7 fun facts about myself that I want to share with all of you (some of you know this already, but I am revealing my kryptonite to the unknown world now!)
  1. There are two celebrities I hate most in the world: Bette Midler and Beyonc√©.  I have no idea why...I just really, really hate them. Sorry for all you lovers of either of them.
  2. I start crying over everything from those ASPCA commercials to Little Mermaid and even Transformers. Yes...Transformers
  3. I own over 100 pairs of shoes (I know it's frightening!!) but really wear about 10 of them constantly.
  4. I wrote several fan letters to John Stamos (he has my same birthday!) and started a fan club in 6th grade.
  5. I ran away from home when I was 9 years old and hid in my friend's attic.  It lasted 2 hours before my guilt wore me down so my mom never even knew.  Instead, I just got in trouble for not picking up my 5 year old sister from kindergarten.
  6. I used to bring home stray animals all the time to nurse including a baby bird whose mother died.  There were turtles and chameleons involved as well. This did not make my parents happy.
  7. I am finishing up this blog while at work as my "break". Shhh....
And last but certainly not least, a shout out to all the fabulous blogs who I am following.  I am paying it forward by giving these well-deserved awards to them too.  It is so inspiring to see so many talented, untrained/trained cooks and bakers out there.  Their heart and soul goes into every post and I am so honored to be a part of this new realm of foodie bloggers. Thank you for welcoming me into your community and providing me such great feedback!
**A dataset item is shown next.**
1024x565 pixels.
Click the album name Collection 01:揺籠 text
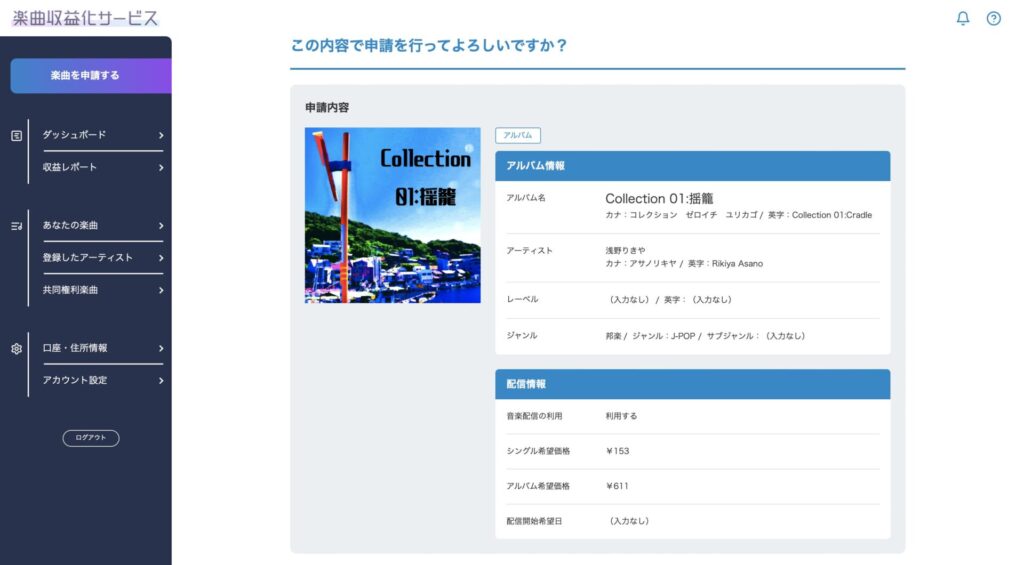click(659, 198)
This is only a short list as there sooooo many of you out there! Thanks to everyone again and keep on eating and cooking.   


  1. First, thank you so much sharing the award with me, much appreciated! Second, your Chinese Ramp Pancakes look AMAZING, I can not wait to try them! Love your blog, keep up the great writing!
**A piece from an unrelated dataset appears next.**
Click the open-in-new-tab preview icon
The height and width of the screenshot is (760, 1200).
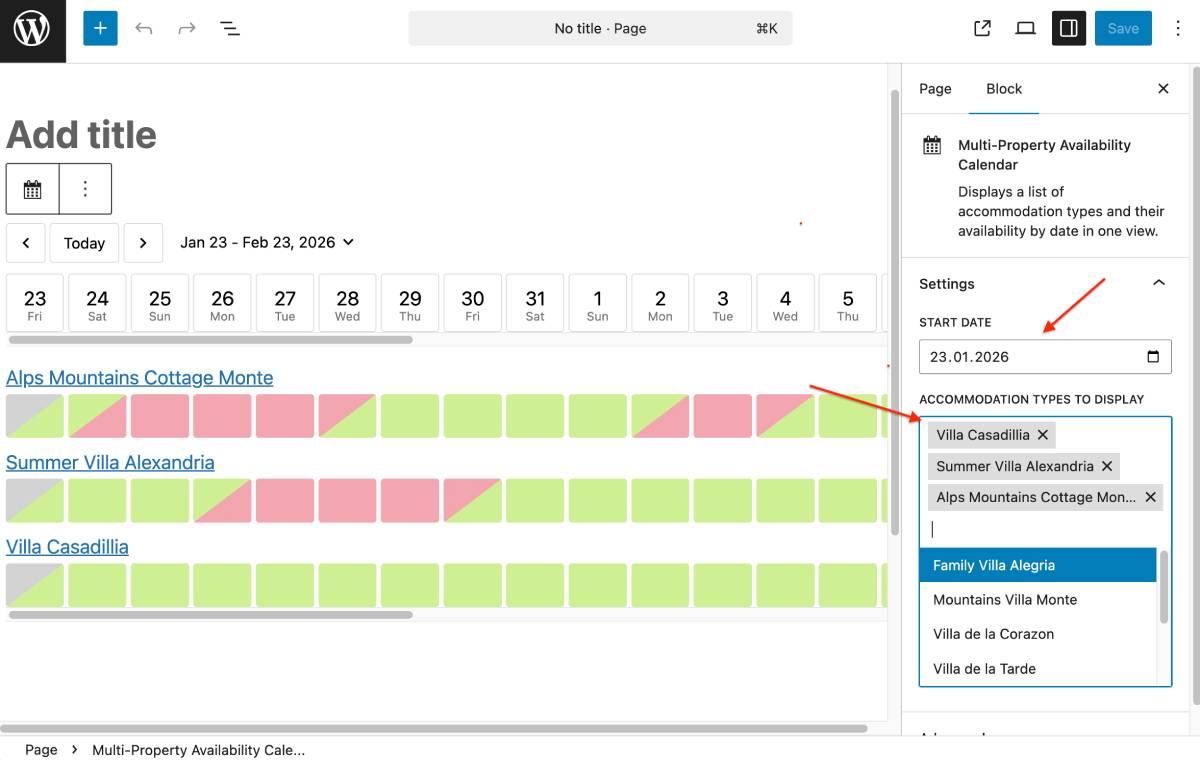point(981,28)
  2. Thanks for the award! This is an awesome post. Looks like your dad was rockin' in the kitchen...good for him! I do love scallion pancakes and will definitely try them, with ramps if they can still be found here (not sure). Do you use only the green parts? And do you really own over a 100 pairs of shoes? Where on earth do you keep them all??? Funny about your John Stamos fan club, I started one for Kirk Cameron when I was in 4th grade :-)

  3. firs of congratulations on the award and thanks for passing it on to me.
    second, you know it's such a great timing that your post is about chinese pancake. today we ate at o-dae-san, a korean bbq in LA and they served something very similar to this. my daughter loved it and she said that i should get the recipe and try doing it. thank you for saving me time to look for one haha.. thank agai for the award. and twas great to meet you!


  4. Mistress, no I used the entire thing! The white stems of the ramps are not as strong as scallions or leeks can be. And yes, I really do have over 100 pairs (including flip flops, sandals, etc). I have half of them in my studio in the city (thank god I actually have a large closet for NYC) and the rest is scattered at my parents home in NJ. :)

    Tiffany, thanks for reading!

    Skip to Malou, please do let me know how it goes for you. If you do make it with your daughter, it would be great if you could share photos on my Facebook page.

  5. Congratulations on your awards! Thank you for including me in your list. I'm trulyhonored. I thought your "about me" fact were hilarious! Poor Bette and Beyonce! lol

  6. Thanks Katrina! I'm glad we found each other's blogs. :)

  7. I love the flavor of ramps and would love to give this recipe a try. The risotto looks delicious too!
    Oh, and I used to bring home injured animals too! It drove my parents insane, but they always let me as long as I took care of the little creatures on my own. We must be kindred spirits.